Дело в том, что у Олега Зверухина больное сердце.
5.
Виталий Лопатко, после
Бледный луч пробивается в крошечное окно камеры. Мобильник у меня, разумеется, забрали, если только он сам не выпал из кармана ещё до этого всего, и я не знаю, сколько сейчас времени, но учительским чутьём определяю, что первый урок уже начался. Девятый Бэ, «Гроза».
Я представляю себе двух заклятых подружек с первой парты, Собакину и Белых, наперебой лопочущих, что Кабаниха – абьюзер, Тихон – неглектер, у Катерины стокгольмский синдром, а единственный нормальный человек там Варвара. Я представляю, как двоечник Матюшин, которому я очень хочу вывести три, авторски интерпретирует сюжет, мыча, что тёлочка как бы выпилилась, но ей как бы за это респект. Я представляю, как хулиган Перфильев отчаянно тянет руку, и когда я наконец обращаю на него внимание, спрашивает, не от слова ли dick фамилия Дикой. Господи, я…скучаю по ним.
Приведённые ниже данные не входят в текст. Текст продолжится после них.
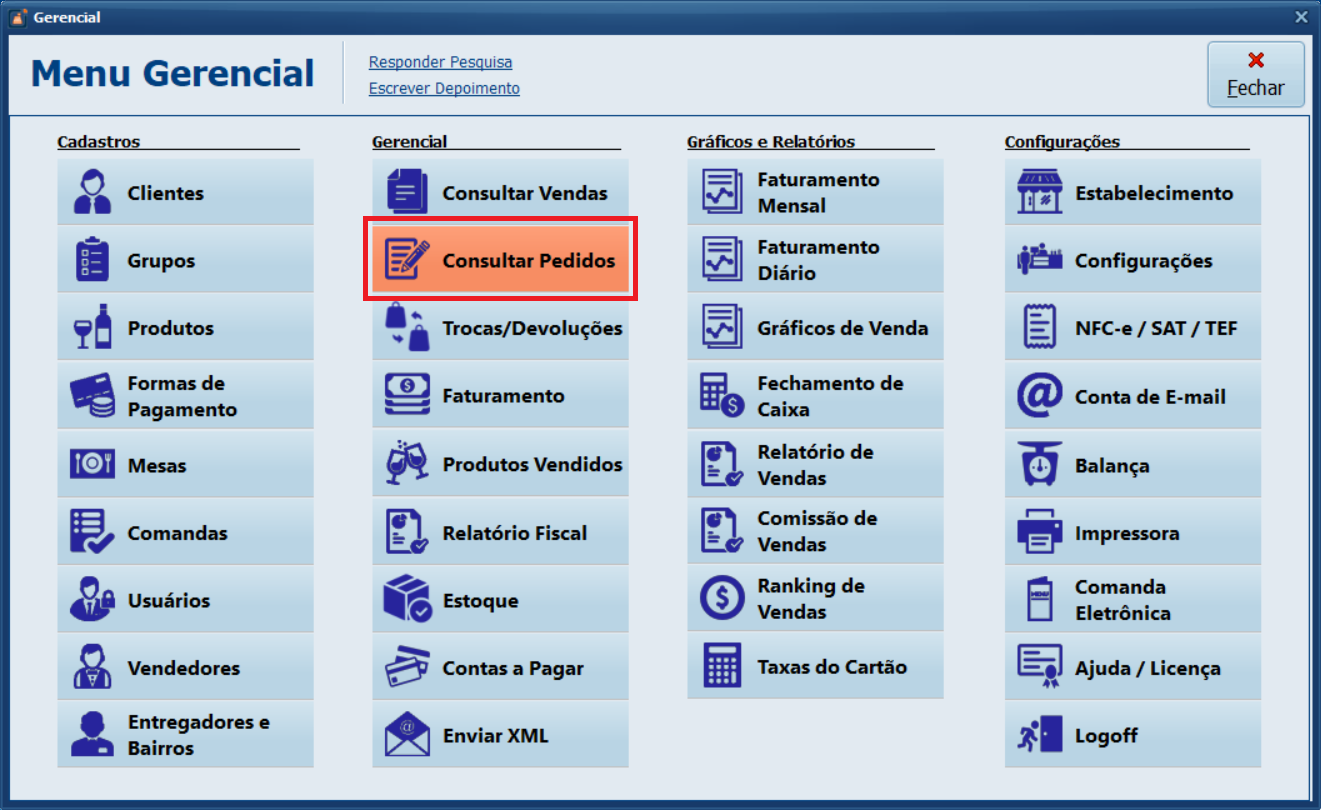Screen dimensions: 1321x810
Task: Click the Mesas plate and cutlery icon
Action: [x=92, y=465]
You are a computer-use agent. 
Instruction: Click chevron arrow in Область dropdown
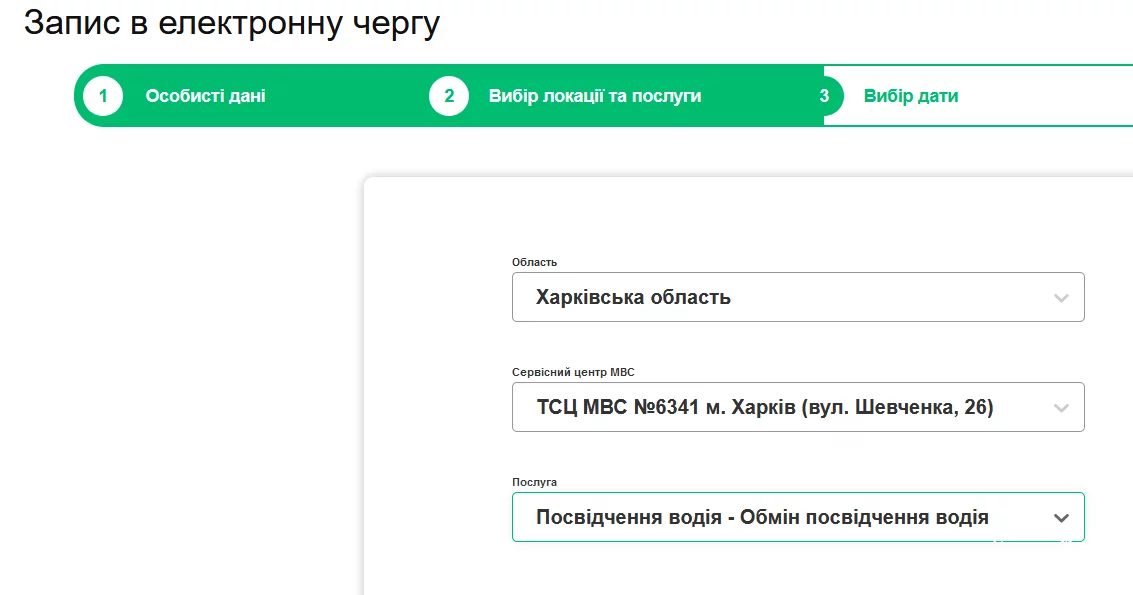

Странно – ведь это не я беременный, и гормональные изменения происходят не в моём организме, но когда я узнал, что стану отцом, я стал чувствовать нелепую любовь к детям – хотя какие к чёрту дети, они на голову меня выше, да и давно ли я сам сидел по ту сторону учительского стола? Но факт остаётся фактом – я люблю их, и меня бросает в дрожь при мысли, что даже если всё каким-то немыслимым чудом обойдётся и мне не впаяют срок, эта история получит огласку, а она непременно получит, потому что даже у чуда есть границы, и это значит только одно – меня в любом случае лишат права преподавания. Тем удивительнее, что когда-то я вообще собирался стать не учителем, а юристом.
Моя титановая мать никогда не признавала полутонов. Либо ты закончил юрфак МГУ с красным дипломом, либо ты неудачник. Потом можешь делать что угодно – хоть открыть свой бизнес, хоть продолжать раздавать листовки в костюме косточки, но если ты не вписался в первую категорию, ты неизбежно будешь причислен ко второй, и когда со мной произошло именно это, я понял – хотя и не без помощи Балканыча – только так и можно было отстоять свою свободу.
Но понял я не сразу. Я до тошноты зубрил историю и обществознание, я почти не спал, я похудел ещё больше и остриг свои длинные волосы, чтобы, вопреки всем своим убеждениям, не выделяться из толпы. Я глотал кофе в страшных количествах, я жалел, что я не британский премьер-министр и не могу добавлять в него опиум. Я поступил – и, увидев своё имя в списке поступивших, натурально расплакался от облегчения, которое, как оказалось, было преждевременным.
Вступительные экзамены были первым уровнем этого немыслимого квеста. Но хуже всего меня мучила не зубрёжка, не бессонница и не тошнота. Хуже всего меня мучил, не поверите, неотступный половой голод.
Летом, в которое мне исполнилось шестнадцать, меня соблазнила полная, крепконогая, жизнерадостная, лет под пятьдесят малярша Тома, делавшая ремонт в маминой комнате. Мне до сих пор кажется странным, что это произошло. И ещё более странным мне кажется, что две самые значимые женщины моей жизни, первая и последняя, носят одно и то же, довольно редкое имя. Наверное, у всего, что с нами происходит, всё-таки есть какой-то план. Моя урановая мать была на работе, сохли недокрашенные тёмно-бежевые стены, и стремянка, широко расставив ноги, цинично таращилась на нас.